Мой мартини прибыл на сверкающем подносе. Он был холодным и немного маслянистым, и с серебристым звоном радостно споткнулся о мои зубы.
Она не очень опоздала. Официант подвел её к моему столику. На ней был белый шерстяной костюм из чего-то вроде жакета с лифом и узкой юбки. Её шляпка была из кремовой соломы с черной лентой и большими, ниспадающими полями. Во рту у меня пересохло. Она смотрела на меня с потрясенным выражением — я мог себе представить, как выгляжу, — и когда я наклонился к ней, она быстро поцеловала воздух в паре дюймов от моей щеки и пробормотала:
— Господи, что случилось?
Официант стоял рядом, и я повернулся к нему.
— Леди присоединится ко мне за мартини, — сказал я.
Клэр начала было протестовать, но я притворился, что ничего не замечаю; это будет жидкий обед.

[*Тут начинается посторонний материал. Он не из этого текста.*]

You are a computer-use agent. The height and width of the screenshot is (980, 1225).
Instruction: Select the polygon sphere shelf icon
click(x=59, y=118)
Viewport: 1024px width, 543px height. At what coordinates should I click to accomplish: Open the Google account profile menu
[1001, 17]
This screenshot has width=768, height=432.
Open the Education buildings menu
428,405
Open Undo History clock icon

Она положила свою лакированную сумочку на стол и медленно села, продолжая меня рассматривать.
— Вы ужасно выглядите, — сказала она.
— А Вы похожи на банковский счет своей матери.
Она не улыбнулась. Это было не очень хорошее начало.

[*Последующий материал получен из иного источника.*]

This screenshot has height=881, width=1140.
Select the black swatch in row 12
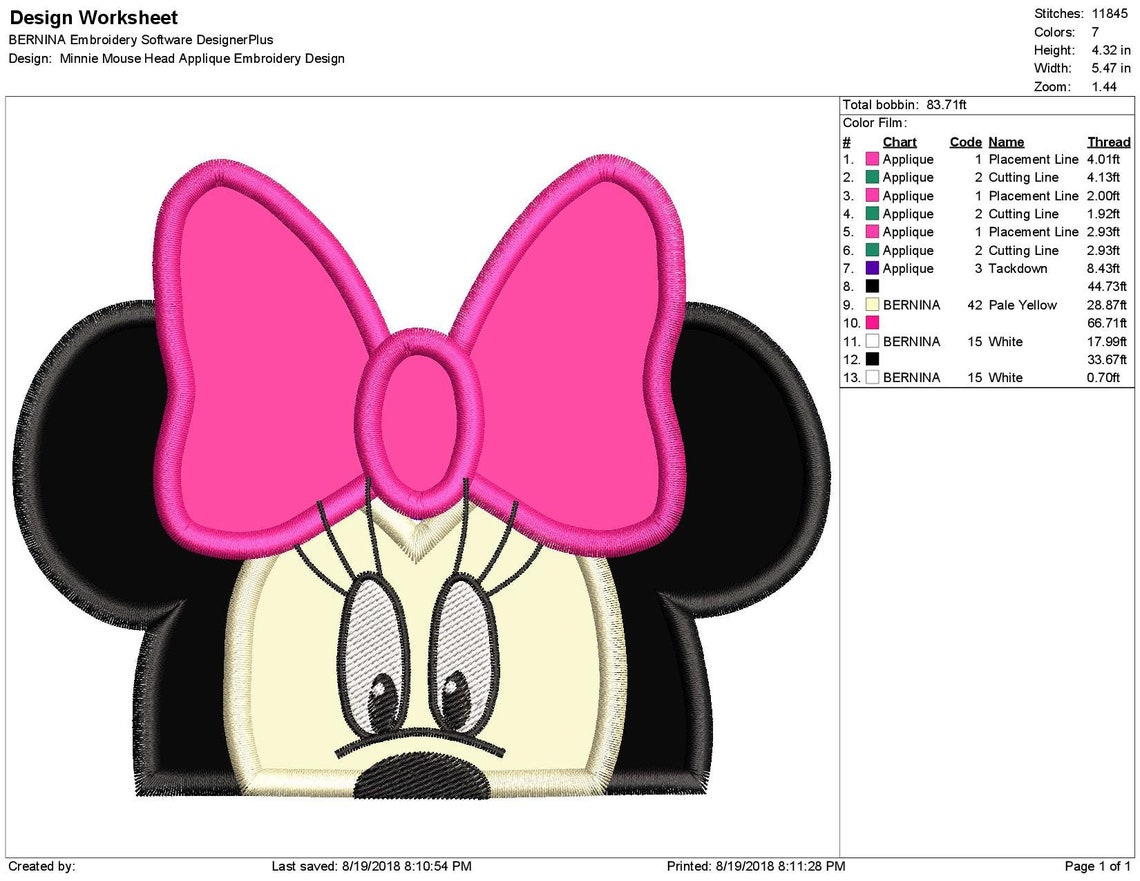coord(871,359)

— Что случилось? — снова спросила она.
— Вчера было то, что Вы, вероятно, назвали бы «попыткой». Вы видели эту историю в утренней «Кроникл»?
— Что за историю?
Я улыбнулся ей сквозь зубы.
— Эти ужасные события в клубе «Кауилья», — сказал я. — Не могу понять, куда катится это заведение, когда вокруг мёртвые мексиканцы, а управляющий оказался мерзавцем. Вы, конечно, знала Флойда Хэнсона.

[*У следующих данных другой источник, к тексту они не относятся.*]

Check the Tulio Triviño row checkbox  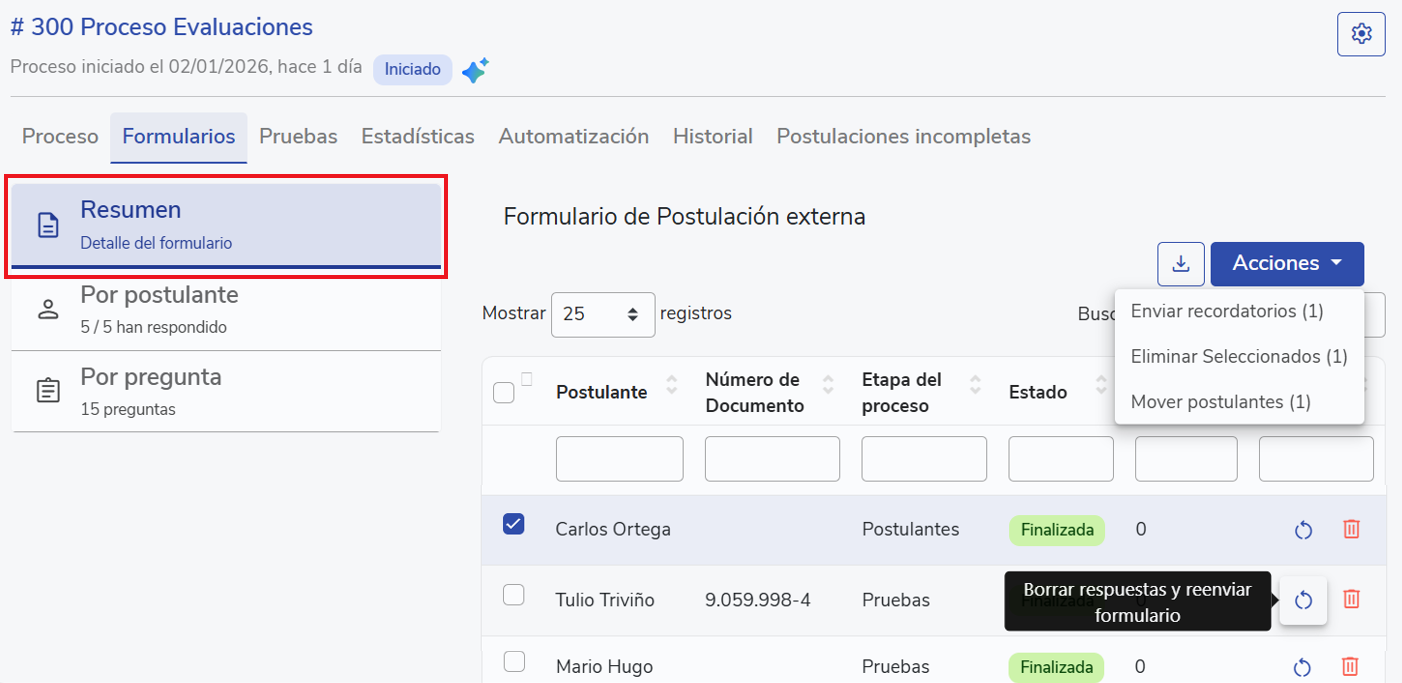click(x=513, y=595)
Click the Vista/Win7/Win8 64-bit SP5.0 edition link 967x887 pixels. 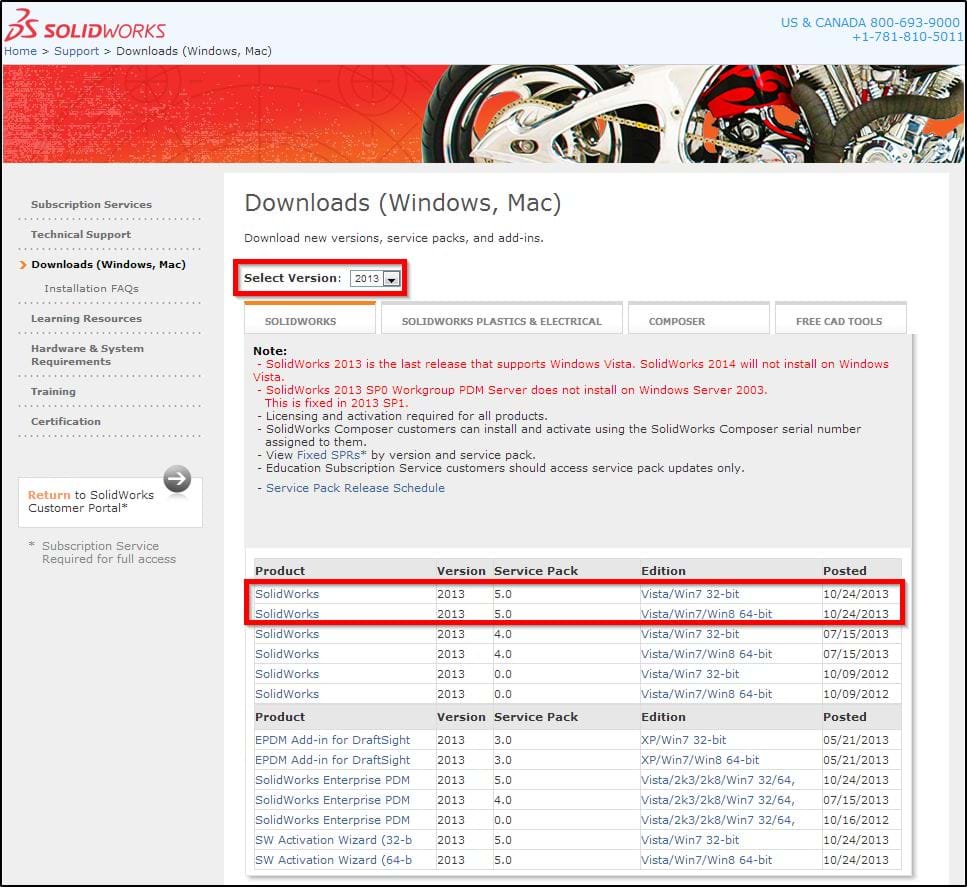coord(706,614)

— Я бы не сказала, что знала его.
Подошёл официант с бокалом и почти благоговейно поставил его перед ней. Я мог видеть, как он даёт ей быструю и всестороннюю оценку, в чём официанты являются экспертами. Наверное, у него во рту тоже пересохло. Она одарила его слабой благодарной улыбкой, и он, кланяясь, попятился.
— Думаю, всё произошло не совсем так, как написано в газете, не так ли? — Она смотрела на меня одним глазом из-под опущенных полей шляпы.
— Так редко бывает.
— Вы были в клубе? Полагаю, именно поэтому Ваш день был… как Вы его назвали? — попыткой. — Я ничего не ответил, только продолжал смотреть в этот единственный, пытливый глаз и сохранял свою стальную улыбку.
— Как же это Вас не назвали? — спросила она.
— У меня есть друзья в высших кругах, — сказал я.
— Вы имеете в виду отца Линды?
— Да, вероятно, Харлан Поттер, поднял трубку, — сказал я. — Линда говорила Вам, насколько хорошо мы с ней знакомы?
Теперь она улыбнулась мне, но едва заметно.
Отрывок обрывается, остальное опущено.